What Will Pride Look Like in 2020?

A woman waving with rainbow LGBTQ flags all around her during a June gay pride parade.

Since the first Pride marches in 1970, the LGBTQ community has gathered together each year to protest, celebrate and live our truest selves. What started as a single day in June has blossomed into a full season of hundreds of worldwide Pride celebrations starting in early April (Phoenix, Miami, Fort Lauderdale) through Palm Springs Pride in early November.   

This year, however, will be much different. Many Prides have already announced postponements and some, like San Francisco and Boston, are skipping this year altogether. We’re keeping our GayCities Pride Calendar up-to-date and adding in virtual Prides like InterPride’s Global Pride celebration on June 27th. And with more Prides planning for the fall, we’ll enjoy an extended Pride season this year.  

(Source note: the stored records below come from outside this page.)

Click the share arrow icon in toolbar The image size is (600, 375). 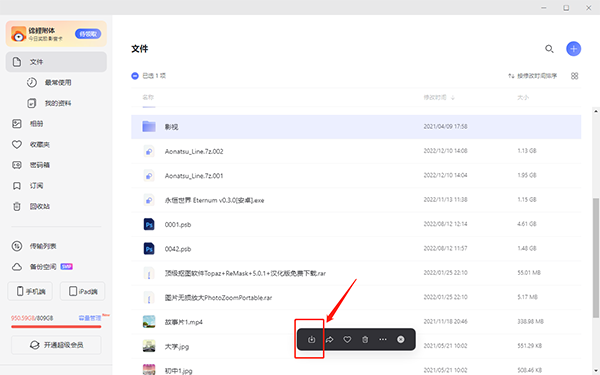(x=329, y=339)
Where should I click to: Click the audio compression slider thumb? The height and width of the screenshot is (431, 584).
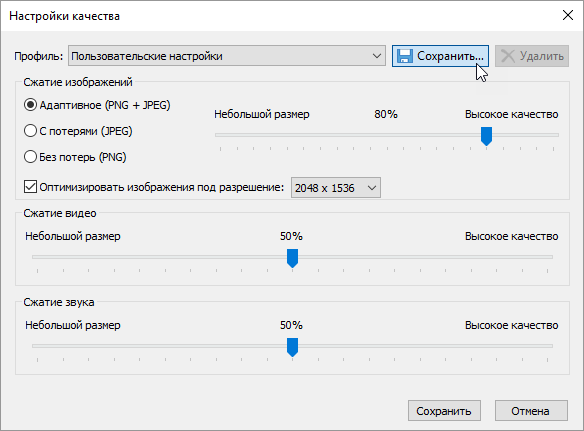pos(292,347)
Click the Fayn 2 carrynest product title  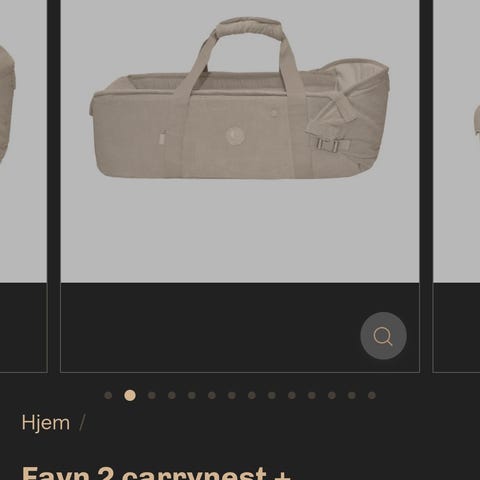tap(156, 473)
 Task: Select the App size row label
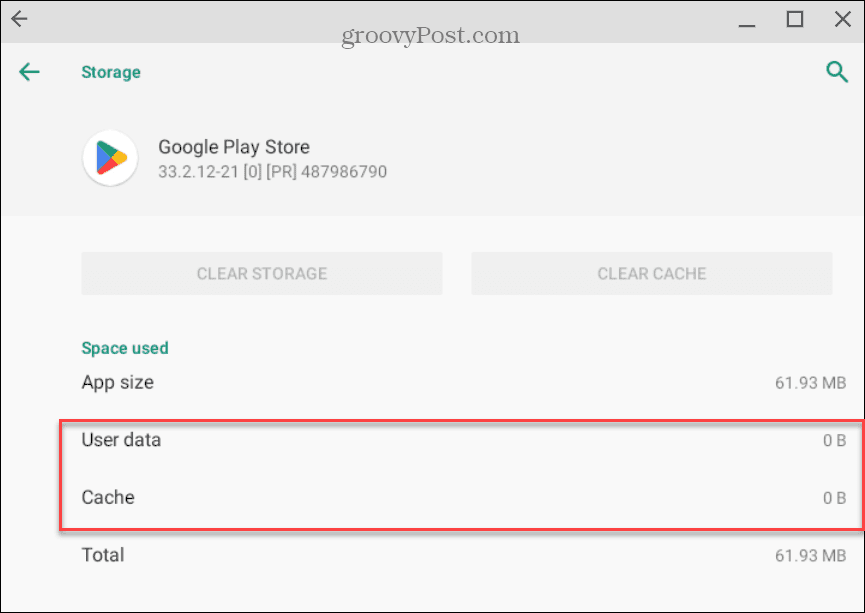(x=118, y=382)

The core spirit of the first Prides was summed up by the protest chant: “We’re here. We’re queer. Get used to it.” As LGBTQ acceptance grew over the decades, Pride became a way to let our hair down, live life to the fullest, and be seen in a very public way. That visibility attracted corporations, government agencies, schools and allies who wished to stand with us.

While we might not physically gather this June, the spirit of Pride is always with us. We’ll see virtual Prides, people posting pics from Prides past, rainbow flags hanging out of windows and people being their fiercest selves online. We’ll also come together to support LGBTQ organizations, support those in need, join virtual fundraisers and be there to support our friends and families. We hope that this emphasis on community care will last for years to come.

Across Q.Digital’s sites, we’ll be showcasing the spirit of Pride and the people that make Pride so special throughout this extended season.

  • Kicking off in June and running through July, Queerty Pride50 highlights the people who make us proud, and who work to ensure that society continues moving towards equality, acceptance, and dignity for all LGBTQ people.
  • LGBTQ Nation’s Pride in Pictures editorial series asks readers to share photos and stories of their first Pride experiences, whether it was that first Pride March in 1970 or just last year.
  • GayCities Pride in Places will focus on the growing number of LGBTQ monuments across the globe, even in quite unexpected places. You might not be able to go there in person right now, so we’ll take you there and tell you the stories of how they came to be.
  • Pride Moments: Pride is an everyday experience, and Queerty’s Pride channel will be highlighting these moments that remind us what Pride is truly about; parades or no parades.
  • Pride Coverage: All our sites will be covering the virtual Pride activities happening worldwide, whether InterPride’s Global Pride or happenings near you, and we’ll extend our Pride coverage through the fall as pride IRL returns to some (hopefully, many) communities.
  • LGBTQ Nation Heroes: New for fall 2020, LGBTQ Nation‘s readers will honor their community heroes, showing our pride in people that dedicate their lives to causes greater than their own.

All of us at Q.Digital are happy to bring Pride into your home and help you share your stories. This June, let’s all celebrate together, remembering that Pride really is year-round and that nothing can truly separate us.